*EXERCISE DETAILS:*
Put every line of the records from the one containing "Select the GPU Power Limit field showing 350" down to the one containing "Select the Hakha" into a JSON list of strings, one string per line, with blank lines left out.
--- Start of DATA ---
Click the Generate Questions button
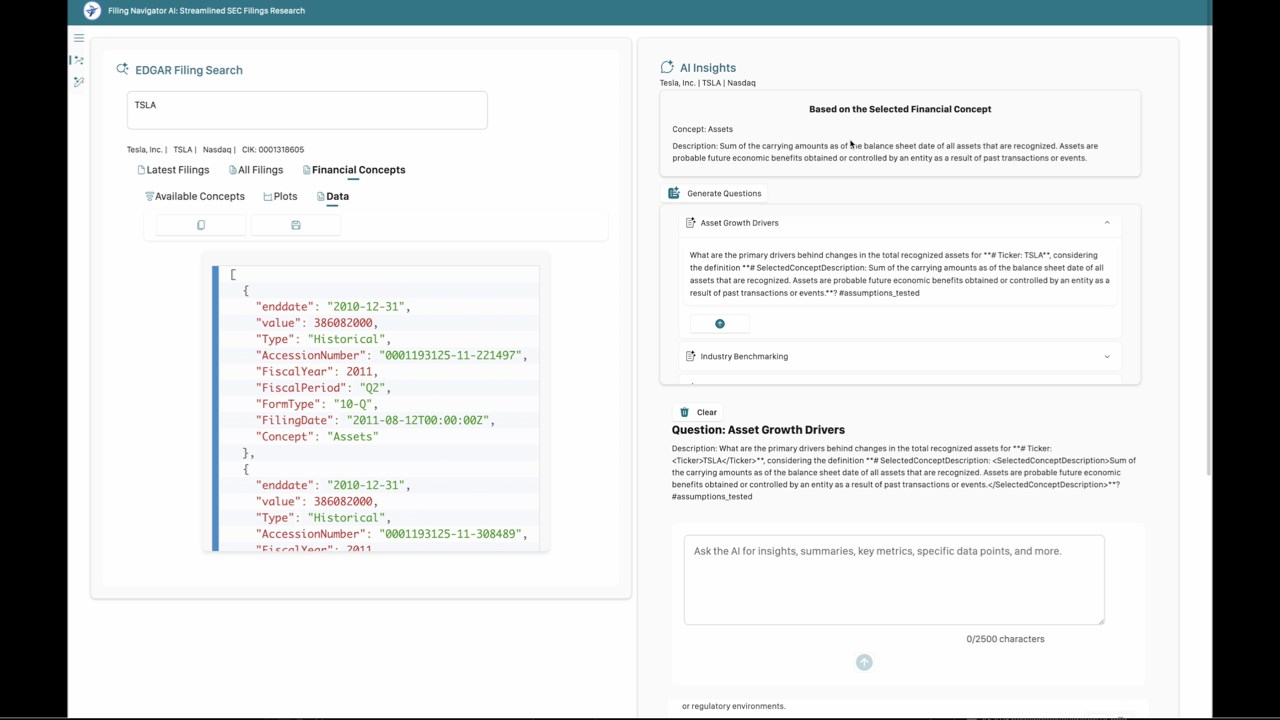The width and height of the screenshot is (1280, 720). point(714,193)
--- End of DATA ---
--- Start of DATA ---
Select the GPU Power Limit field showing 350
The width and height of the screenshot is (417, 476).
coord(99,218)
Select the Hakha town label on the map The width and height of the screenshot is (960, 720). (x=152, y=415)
--- End of DATA ---
*TASK RESULT:*
[
  "Select the GPU Power Limit field showing 350",
  "The width and height of the screenshot is (417, 476).",
  "coord(99,218)",
  "Select the Hakha town label on the map The width and height of the screenshot is (960, 720). (x=152, y=415)"
]